* TASK OBJECTIVE
Scan the records below for the line with "Given: Click settings gear beside 我的访问路径" and the line with "Task: Click the pencil". Repeat those two lines and every line between them exactly, and nothing else.

Extracted data entries

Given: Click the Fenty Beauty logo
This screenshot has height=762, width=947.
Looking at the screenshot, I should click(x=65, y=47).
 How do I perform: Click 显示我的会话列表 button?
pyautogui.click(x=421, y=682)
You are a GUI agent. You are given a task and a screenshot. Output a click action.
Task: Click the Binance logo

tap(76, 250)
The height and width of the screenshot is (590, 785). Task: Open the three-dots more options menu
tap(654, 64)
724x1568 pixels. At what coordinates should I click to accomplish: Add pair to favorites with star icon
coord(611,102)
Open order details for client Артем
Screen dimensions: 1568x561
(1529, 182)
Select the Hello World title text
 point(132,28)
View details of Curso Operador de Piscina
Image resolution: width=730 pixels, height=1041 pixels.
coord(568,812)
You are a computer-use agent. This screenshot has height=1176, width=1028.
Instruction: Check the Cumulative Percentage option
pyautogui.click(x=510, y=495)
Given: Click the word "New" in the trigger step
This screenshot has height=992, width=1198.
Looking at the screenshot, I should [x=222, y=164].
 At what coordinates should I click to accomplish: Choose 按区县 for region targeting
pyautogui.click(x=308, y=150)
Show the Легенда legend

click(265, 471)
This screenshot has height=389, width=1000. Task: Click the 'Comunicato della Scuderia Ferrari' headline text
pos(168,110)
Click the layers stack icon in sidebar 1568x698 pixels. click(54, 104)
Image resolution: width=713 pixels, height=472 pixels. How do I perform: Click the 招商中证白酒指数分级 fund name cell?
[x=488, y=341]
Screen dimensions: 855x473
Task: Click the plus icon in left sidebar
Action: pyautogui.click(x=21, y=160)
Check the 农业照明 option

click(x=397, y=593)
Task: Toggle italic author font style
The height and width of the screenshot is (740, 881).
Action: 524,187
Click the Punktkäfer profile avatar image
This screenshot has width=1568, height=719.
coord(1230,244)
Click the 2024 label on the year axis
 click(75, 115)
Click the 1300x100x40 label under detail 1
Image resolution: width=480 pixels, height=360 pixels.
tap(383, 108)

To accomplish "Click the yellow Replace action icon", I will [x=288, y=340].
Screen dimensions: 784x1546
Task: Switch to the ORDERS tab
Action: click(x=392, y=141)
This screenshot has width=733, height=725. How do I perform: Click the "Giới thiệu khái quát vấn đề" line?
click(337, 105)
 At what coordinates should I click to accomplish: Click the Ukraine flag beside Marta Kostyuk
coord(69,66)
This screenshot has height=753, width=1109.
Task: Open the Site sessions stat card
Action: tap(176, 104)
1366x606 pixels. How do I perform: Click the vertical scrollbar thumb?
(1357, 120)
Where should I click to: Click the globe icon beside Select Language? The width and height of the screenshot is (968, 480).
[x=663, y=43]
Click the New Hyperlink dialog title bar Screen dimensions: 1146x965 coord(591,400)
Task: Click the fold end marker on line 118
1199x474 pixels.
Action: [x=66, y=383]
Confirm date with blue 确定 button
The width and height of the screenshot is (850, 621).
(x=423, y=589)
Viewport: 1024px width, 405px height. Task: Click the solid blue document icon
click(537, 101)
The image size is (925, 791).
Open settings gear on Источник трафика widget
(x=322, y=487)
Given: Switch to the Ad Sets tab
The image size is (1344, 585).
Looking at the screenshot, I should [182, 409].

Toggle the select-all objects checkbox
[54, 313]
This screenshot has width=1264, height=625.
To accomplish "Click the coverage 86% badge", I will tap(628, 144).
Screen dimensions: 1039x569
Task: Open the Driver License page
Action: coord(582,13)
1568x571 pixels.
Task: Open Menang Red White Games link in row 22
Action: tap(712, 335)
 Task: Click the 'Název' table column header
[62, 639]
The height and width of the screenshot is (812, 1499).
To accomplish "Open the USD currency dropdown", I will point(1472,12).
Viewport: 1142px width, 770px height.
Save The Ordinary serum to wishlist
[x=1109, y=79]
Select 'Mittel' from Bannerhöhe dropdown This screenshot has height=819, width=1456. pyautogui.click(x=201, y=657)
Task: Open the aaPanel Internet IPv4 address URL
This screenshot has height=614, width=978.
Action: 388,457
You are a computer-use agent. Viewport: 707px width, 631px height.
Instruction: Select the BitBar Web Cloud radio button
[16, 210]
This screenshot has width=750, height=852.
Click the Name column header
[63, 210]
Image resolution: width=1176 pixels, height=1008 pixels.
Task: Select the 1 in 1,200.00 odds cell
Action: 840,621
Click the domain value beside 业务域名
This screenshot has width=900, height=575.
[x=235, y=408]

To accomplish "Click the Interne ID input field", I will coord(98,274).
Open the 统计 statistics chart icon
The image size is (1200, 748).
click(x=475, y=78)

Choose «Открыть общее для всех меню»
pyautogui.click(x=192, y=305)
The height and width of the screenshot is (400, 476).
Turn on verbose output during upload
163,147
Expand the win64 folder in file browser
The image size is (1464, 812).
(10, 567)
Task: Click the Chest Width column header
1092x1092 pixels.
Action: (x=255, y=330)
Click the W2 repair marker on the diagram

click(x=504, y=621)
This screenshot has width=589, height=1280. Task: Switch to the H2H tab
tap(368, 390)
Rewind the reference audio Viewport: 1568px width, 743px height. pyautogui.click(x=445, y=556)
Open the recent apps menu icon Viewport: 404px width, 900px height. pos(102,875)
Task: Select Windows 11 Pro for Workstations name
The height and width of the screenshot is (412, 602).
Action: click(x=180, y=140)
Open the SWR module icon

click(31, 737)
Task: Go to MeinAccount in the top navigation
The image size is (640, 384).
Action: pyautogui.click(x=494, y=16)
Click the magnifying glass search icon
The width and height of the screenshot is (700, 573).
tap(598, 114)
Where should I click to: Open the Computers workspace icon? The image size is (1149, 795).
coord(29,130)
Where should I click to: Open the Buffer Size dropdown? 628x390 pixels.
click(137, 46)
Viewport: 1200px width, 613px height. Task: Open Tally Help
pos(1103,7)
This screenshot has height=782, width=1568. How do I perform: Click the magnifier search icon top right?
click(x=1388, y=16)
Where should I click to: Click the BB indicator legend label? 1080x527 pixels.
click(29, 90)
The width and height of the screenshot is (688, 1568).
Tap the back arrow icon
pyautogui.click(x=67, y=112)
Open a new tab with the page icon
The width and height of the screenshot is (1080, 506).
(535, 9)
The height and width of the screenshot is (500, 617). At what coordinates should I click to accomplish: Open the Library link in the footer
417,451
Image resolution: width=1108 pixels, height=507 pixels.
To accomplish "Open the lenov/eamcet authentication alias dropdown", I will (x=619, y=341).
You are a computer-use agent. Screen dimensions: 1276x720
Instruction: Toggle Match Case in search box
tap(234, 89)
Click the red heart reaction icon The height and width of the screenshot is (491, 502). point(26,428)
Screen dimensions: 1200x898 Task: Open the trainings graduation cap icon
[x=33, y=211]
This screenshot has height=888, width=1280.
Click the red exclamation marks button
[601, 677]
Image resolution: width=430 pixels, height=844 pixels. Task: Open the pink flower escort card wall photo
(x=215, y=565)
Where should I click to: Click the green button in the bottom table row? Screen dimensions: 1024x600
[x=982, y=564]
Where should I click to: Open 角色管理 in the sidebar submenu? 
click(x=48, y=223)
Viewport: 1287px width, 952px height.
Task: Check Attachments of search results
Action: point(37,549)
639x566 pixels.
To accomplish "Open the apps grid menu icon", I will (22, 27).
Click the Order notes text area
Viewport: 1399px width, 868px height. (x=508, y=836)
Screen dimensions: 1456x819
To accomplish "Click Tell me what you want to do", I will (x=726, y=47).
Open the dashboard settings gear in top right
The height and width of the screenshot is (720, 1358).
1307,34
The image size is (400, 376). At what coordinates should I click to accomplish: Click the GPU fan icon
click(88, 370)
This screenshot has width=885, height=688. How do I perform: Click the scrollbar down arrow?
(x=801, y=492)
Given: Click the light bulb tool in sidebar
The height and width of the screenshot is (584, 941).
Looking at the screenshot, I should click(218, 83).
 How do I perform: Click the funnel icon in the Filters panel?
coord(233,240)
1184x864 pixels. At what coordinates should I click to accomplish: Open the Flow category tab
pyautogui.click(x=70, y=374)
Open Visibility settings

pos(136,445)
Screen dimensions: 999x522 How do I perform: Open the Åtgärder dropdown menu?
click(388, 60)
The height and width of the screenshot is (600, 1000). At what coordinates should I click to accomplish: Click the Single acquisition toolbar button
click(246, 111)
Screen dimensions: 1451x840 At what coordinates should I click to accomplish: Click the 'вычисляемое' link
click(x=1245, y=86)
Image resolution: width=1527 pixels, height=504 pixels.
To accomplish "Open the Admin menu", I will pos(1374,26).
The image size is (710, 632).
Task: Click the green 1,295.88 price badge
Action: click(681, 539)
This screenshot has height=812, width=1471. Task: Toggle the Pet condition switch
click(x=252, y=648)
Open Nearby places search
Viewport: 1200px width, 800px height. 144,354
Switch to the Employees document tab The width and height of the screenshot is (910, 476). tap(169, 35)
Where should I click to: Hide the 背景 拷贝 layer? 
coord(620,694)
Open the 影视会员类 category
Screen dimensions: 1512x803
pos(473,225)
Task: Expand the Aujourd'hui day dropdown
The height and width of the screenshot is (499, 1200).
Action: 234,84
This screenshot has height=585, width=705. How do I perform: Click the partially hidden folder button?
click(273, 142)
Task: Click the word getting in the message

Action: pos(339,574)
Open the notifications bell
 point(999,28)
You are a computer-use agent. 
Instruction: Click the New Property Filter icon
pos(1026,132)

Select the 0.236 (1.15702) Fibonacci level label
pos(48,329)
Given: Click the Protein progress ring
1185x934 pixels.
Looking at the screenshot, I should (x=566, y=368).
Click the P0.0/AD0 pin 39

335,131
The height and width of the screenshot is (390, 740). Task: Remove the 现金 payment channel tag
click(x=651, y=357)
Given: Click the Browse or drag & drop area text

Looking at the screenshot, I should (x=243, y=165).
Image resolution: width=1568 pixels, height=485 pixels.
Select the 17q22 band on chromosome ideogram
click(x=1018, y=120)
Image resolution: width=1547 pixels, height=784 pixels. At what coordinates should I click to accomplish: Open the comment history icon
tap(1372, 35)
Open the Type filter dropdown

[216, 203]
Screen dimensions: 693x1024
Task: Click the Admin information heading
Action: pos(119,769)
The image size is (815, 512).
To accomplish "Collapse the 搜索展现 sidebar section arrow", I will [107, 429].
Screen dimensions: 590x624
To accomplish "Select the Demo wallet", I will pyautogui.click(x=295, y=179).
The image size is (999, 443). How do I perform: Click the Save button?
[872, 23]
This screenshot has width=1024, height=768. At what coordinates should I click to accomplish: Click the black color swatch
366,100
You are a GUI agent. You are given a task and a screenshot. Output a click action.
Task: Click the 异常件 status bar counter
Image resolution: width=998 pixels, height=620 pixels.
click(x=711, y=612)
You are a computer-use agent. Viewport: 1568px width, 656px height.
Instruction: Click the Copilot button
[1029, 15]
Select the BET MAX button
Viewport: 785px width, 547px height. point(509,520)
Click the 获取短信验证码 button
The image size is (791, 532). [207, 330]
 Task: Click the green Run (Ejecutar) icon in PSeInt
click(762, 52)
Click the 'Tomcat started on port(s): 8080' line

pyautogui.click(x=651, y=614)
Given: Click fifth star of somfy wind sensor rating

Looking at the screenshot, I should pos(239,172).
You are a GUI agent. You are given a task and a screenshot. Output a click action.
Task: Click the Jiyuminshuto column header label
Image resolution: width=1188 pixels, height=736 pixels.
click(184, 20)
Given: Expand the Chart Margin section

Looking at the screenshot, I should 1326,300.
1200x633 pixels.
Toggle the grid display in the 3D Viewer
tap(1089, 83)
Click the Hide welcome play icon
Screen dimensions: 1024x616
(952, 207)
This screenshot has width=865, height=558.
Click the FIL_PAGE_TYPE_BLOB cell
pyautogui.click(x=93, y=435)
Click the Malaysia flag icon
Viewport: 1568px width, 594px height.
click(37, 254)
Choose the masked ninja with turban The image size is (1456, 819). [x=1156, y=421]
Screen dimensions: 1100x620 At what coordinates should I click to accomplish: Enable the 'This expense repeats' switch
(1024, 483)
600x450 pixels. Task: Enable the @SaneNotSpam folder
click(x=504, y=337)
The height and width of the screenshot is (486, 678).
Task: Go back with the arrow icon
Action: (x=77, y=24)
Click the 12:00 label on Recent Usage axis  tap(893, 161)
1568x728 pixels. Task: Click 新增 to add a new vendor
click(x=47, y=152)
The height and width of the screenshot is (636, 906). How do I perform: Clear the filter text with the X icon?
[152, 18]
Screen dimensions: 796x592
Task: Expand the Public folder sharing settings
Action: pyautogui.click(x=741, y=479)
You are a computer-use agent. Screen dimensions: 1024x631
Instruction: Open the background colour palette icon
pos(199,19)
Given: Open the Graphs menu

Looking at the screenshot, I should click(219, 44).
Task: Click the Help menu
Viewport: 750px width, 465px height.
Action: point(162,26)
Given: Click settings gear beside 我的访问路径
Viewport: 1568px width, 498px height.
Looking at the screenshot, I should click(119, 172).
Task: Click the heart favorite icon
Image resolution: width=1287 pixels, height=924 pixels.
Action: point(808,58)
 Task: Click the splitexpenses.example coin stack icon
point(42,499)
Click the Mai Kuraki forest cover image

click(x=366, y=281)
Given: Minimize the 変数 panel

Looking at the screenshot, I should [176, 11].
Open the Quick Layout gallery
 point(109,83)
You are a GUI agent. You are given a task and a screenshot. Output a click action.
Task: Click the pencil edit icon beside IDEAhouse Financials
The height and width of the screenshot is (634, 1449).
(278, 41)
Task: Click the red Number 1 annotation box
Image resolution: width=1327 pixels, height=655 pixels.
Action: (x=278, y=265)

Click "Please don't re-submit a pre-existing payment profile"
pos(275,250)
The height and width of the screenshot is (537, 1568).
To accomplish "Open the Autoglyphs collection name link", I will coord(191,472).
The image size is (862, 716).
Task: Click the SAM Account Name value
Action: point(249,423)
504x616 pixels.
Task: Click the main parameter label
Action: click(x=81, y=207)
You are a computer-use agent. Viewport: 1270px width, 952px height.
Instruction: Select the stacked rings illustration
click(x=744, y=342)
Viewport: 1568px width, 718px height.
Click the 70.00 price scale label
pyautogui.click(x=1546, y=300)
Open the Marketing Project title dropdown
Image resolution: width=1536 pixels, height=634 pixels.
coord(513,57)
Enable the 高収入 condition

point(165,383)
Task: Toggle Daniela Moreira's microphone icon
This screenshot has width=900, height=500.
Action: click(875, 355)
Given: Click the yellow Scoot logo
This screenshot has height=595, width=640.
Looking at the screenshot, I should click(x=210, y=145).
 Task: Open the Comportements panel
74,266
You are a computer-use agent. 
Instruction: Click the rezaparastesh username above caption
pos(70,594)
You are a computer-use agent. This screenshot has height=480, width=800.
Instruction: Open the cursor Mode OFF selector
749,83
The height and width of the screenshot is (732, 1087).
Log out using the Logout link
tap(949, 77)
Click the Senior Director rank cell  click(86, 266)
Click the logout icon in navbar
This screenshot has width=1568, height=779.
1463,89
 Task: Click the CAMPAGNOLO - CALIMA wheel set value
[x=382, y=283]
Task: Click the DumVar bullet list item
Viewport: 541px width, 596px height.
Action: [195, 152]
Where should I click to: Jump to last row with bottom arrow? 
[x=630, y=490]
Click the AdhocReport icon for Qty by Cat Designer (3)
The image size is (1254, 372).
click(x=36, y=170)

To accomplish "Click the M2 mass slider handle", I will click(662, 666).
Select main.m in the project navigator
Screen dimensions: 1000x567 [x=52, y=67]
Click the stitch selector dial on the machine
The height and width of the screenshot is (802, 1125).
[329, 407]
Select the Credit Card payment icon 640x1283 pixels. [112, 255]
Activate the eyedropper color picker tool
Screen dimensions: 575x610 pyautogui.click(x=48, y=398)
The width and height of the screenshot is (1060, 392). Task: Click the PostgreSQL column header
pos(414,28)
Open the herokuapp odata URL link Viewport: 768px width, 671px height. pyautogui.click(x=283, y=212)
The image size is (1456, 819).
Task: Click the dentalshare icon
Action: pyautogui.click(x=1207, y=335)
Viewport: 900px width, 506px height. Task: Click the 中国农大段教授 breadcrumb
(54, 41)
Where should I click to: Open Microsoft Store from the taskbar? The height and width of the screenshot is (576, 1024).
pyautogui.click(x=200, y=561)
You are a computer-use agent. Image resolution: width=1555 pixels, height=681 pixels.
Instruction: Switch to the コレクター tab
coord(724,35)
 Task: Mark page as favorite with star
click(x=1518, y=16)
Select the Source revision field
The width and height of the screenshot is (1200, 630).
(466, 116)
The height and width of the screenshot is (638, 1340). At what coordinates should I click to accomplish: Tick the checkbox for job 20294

* EXERCISE OUTPUT
Given: Click settings gear beside 我的访问路径
Viewport: 1568px width, 498px height.
Looking at the screenshot, I should click(119, 172).
Task: Click the heart favorite icon
Image resolution: width=1287 pixels, height=924 pixels.
Action: point(808,58)
 Task: Click the splitexpenses.example coin stack icon
point(42,499)
Click the Mai Kuraki forest cover image

click(x=366, y=281)
Given: Minimize the 変数 panel

Looking at the screenshot, I should [176, 11].
Open the Quick Layout gallery
 point(109,83)
You are a GUI agent. You are given a task and a screenshot. Output a click action.
Task: Click the pencil edit icon beside IDEAhouse Financials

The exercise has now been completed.